Problems –
**A)** According to the lawn update, which part of the blend is thought to have emerged faster than the LaPaloma?
**B)** Reproduce the lawn update word for word, beginning at the words "I am really" and stopping after "like next weekend.".

Excerpt –

Current update as of today

I am really happy with the La Prima so far. As you can tell, that heavy rain moved enough seed around to cause clumps of heavier seeded areas and some with little to no seed. Walking around yesterday picking up some smaller rocks on the surface I noticed grass is still emerging in some areas. I suspect that since this is a blend that the SR9544 has emerged faster and the LaPaloma is germinating later. This makes sense in my mind since the Riveria up front emerged much later and is about week later in development than the back. I am anxious to see what the back looks like next weekend.

Here is the backyard as of June 21 


Here is the front yard Riviera as of June 21.

Provided data –
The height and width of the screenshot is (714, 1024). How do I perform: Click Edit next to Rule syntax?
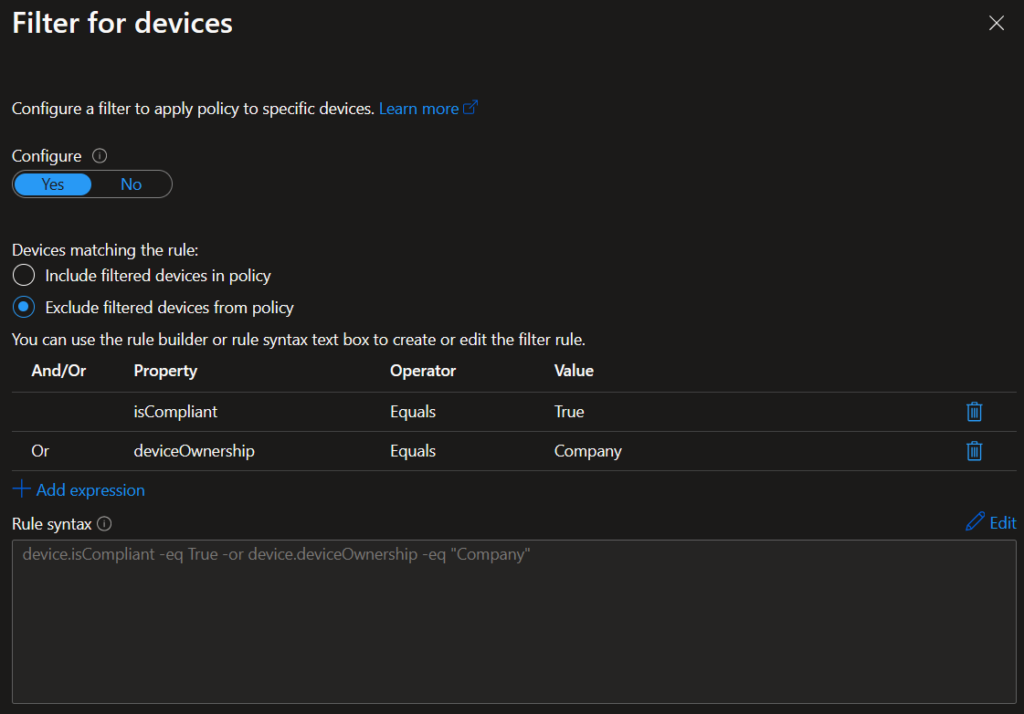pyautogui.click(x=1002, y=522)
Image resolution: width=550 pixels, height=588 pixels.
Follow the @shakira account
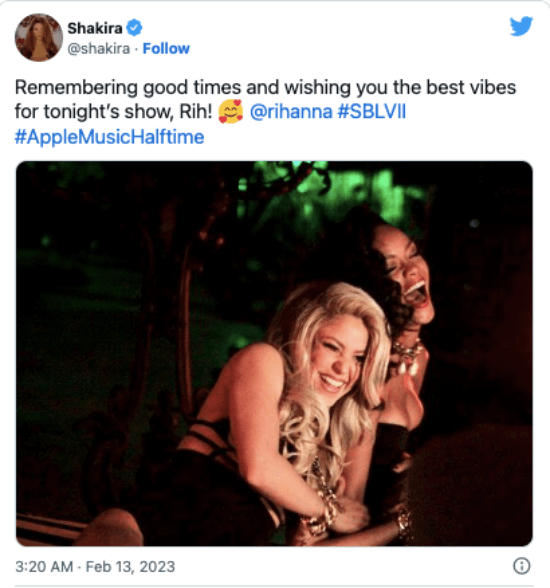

Solutions to each task –
**A)** The SR9544

**B)**
I am really happy with the La Prima so far. As you can tell, that heavy rain moved enough seed around to cause clumps of heavier seeded areas and some with little to no seed. Walking around yesterday picking up some smaller rocks on the surface I noticed grass is still emerging in some areas. I suspect that since this is a blend that the SR9544 has emerged faster and the LaPaloma is germinating later. This makes sense in my mind since the Riveria up front emerged much later and is about week later in development than the back. I am anxious to see what the back looks like next weekend.